The Council is composed of representatives from the Observatory’s Member States, currently Australia, Italy, the Netherlands, Portugal, South Africa and the United Kingdom – as well as Observer countries aspiring to join SKAO. Among these are countries that took part in the design phase of the SKA such as Canada, China, France, Germany, India, Spain, Sweden and Switzerland, and whose future accession to SKAO is expected in the near future, once their national processes have been completed. Representatives of national bodies in Japan and South Korea complement the list of Observers in the SKAO Council.
At its first meeting, the SKAO Council approved policies and procedures that have been prepared in recent months, covering governance, funding, programmatic and HR matters, among others. These approvals are required to transfer staff and assets from the SKA Organisation to the Observatory and allow the latter to become a functioning entity.
SKAO will begin recruitment in Australia and South Africa in the next few months, working alongside local partners CSIRO and SARAO to supervise construction, which is expected to start in 2022 and last eight years, with early science opportunities starting in the mid 2020s.
This new artist’s impression of the SKA telescopes was released to coincide with the announcement. It combines images of antennas which are already on the ground at the SKA sites in Australia and South Africa, with artist’s impressions showing the telescopes as they will look when completed.

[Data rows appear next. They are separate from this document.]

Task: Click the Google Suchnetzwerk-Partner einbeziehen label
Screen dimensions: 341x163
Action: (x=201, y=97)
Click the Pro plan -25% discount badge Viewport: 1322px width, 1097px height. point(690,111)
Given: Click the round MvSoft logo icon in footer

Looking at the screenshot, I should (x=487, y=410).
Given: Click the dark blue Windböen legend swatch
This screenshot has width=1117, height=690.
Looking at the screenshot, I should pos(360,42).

Artist's impression of the SKA telescopes, combining photos of real hardware already on both sites, with artist's impressions of future SKA antennas. From left: artist's impression of the future SKA dishes blend into the existing precursor MeerKAT telescope dishes in South Africa. From right: artist's impression of the future SKA-Low stations blends into the existing prototype antennas at CSIRO's MRO. Credit: SKAO, CSIRO, ICRAR and SARAO
LHS: artist’s impression of the future SKA dishes blend into the existing precursor MeerKAT telescope dishes in South Africa. RHS: artist’s impression of the future SKA-Low stations blends into the existing prototype antennas at CSIRO’s MRO. Credit: SKAO, CSIRO, ICRAR and SARAO
As with the other milestones leading up to this finale of the SKA’s transformation into an IGO, the announcement attracted international media attention and SKA Headquarters was swamped with congratulations from hundreds of supporters on social media.

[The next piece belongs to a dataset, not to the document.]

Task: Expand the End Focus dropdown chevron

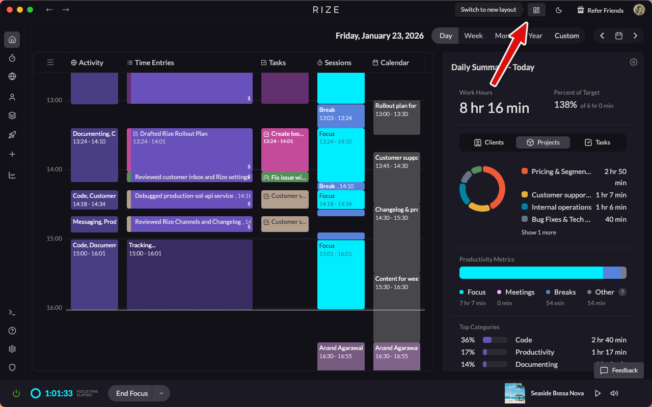Action: pyautogui.click(x=161, y=393)
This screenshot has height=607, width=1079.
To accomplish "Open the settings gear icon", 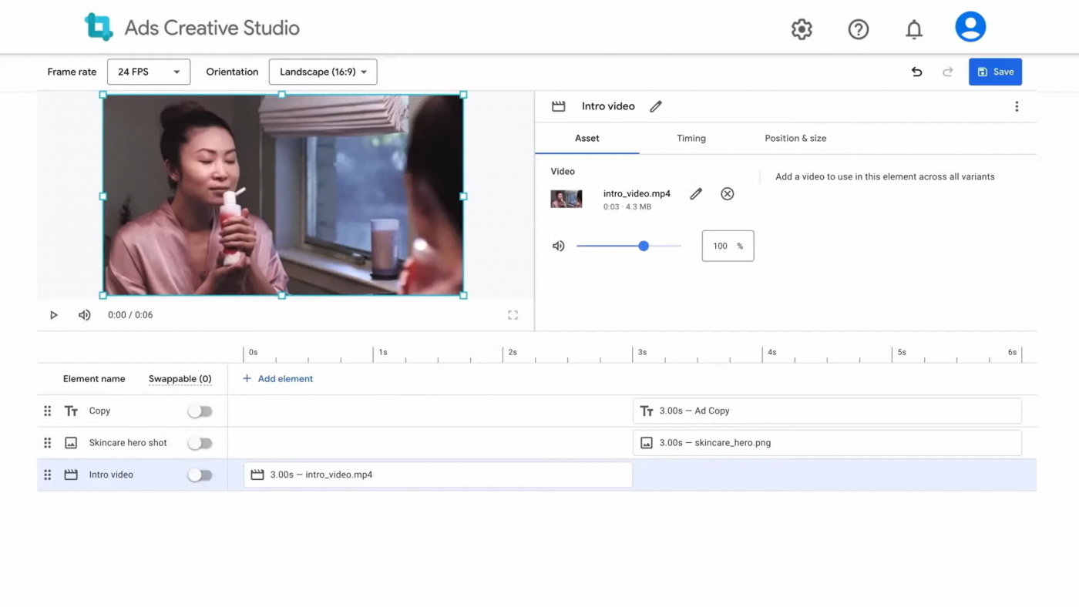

The international SKA community sent video messages of support and team photos. Here’s Dr Catherine Cesarsky, Chair of the SKAO Council’s message, one from Professor Phil Diamond, SKA Director General, and here one from our own Dr Sarah Pearce, CSIRO Chief Scientist (acting).
To mark the occasion CSIRO’s SKA team compiled this collage which reveals a number of our people who work on the project. We’re looking forward to introducing each of them and their roles to you this year as we count down to the start of SKA construction in 2022!
Some of the diverse team at CSIRO who work on the SKA project.
Representatives from CSIRO’s SKA team who are making a significant contribution to the SKA project in a diverse range of science, engineering, leadership and project management roles.